Stored records:
▬▬▬▬▬▬

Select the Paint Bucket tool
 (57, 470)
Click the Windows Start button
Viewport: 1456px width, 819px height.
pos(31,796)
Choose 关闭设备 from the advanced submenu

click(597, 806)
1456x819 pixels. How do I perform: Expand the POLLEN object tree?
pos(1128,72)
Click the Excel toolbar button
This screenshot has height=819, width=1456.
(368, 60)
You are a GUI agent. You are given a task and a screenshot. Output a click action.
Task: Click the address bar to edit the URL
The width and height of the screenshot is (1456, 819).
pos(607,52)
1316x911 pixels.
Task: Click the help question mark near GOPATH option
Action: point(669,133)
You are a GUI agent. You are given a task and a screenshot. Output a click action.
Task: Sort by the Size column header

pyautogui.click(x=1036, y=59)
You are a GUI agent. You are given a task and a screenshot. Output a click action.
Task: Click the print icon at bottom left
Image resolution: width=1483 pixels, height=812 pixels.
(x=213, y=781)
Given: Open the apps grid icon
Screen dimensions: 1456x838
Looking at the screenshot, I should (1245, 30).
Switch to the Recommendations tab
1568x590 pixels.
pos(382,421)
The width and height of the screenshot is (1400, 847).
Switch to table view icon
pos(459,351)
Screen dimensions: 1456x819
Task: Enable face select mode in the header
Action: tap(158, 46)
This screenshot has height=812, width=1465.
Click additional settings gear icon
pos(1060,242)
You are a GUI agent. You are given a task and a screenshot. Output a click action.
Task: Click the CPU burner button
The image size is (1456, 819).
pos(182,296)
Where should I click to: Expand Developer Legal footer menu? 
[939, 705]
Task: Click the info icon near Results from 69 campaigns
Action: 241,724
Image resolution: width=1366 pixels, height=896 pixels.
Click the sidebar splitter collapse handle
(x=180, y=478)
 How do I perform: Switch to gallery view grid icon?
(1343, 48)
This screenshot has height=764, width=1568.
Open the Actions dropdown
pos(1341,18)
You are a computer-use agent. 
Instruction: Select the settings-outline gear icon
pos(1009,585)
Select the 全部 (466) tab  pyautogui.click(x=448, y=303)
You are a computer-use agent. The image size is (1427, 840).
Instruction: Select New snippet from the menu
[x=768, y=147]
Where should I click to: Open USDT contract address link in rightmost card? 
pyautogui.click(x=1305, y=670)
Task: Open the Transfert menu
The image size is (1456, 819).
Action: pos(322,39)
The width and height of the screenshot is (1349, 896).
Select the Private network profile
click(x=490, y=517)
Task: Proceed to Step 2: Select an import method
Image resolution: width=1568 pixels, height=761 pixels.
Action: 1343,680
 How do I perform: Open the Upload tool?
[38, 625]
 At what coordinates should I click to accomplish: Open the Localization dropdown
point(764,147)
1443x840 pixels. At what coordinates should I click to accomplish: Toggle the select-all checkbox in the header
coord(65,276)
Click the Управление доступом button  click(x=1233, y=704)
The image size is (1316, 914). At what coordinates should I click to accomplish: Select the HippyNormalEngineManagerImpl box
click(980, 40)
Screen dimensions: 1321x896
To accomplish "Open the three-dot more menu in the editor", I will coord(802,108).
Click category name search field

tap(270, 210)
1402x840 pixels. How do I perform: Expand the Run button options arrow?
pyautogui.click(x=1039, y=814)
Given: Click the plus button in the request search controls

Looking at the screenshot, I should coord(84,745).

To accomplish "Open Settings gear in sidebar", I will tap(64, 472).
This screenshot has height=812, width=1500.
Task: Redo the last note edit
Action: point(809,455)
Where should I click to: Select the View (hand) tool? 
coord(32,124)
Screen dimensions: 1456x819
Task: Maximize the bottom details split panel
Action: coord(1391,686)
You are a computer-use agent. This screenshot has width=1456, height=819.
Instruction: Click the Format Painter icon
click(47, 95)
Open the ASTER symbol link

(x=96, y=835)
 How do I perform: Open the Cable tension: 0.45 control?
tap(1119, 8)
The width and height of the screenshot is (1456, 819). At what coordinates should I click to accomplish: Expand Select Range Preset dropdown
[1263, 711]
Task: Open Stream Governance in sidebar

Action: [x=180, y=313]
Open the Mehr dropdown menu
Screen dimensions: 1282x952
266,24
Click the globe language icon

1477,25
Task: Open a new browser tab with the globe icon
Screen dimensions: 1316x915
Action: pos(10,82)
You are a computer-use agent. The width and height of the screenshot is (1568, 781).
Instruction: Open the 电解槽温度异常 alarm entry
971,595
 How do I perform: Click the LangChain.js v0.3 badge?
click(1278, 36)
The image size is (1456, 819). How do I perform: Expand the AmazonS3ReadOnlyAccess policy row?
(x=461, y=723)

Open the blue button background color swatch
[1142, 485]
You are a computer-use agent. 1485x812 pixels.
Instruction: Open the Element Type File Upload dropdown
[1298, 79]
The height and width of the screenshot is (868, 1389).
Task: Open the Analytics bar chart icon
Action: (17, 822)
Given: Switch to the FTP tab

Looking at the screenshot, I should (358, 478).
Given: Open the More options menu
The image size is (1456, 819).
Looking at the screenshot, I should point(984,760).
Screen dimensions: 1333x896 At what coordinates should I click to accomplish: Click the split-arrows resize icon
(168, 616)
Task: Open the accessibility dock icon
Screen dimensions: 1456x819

▬▬▬▬▬▬

Transcribe, exactly as written, all lines of the entries above from the first to the one containing "Task: Click the address bar to edit the URL", and no more.

Select the Paint Bucket tool
 (57, 470)
Click the Windows Start button
Viewport: 1456px width, 819px height.
pos(31,796)
Choose 关闭设备 from the advanced submenu

click(597, 806)
1456x819 pixels. How do I perform: Expand the POLLEN object tree?
pos(1128,72)
Click the Excel toolbar button
This screenshot has height=819, width=1456.
(368, 60)
You are a GUI agent. You are given a task and a screenshot. Output a click action.
Task: Click the address bar to edit the URL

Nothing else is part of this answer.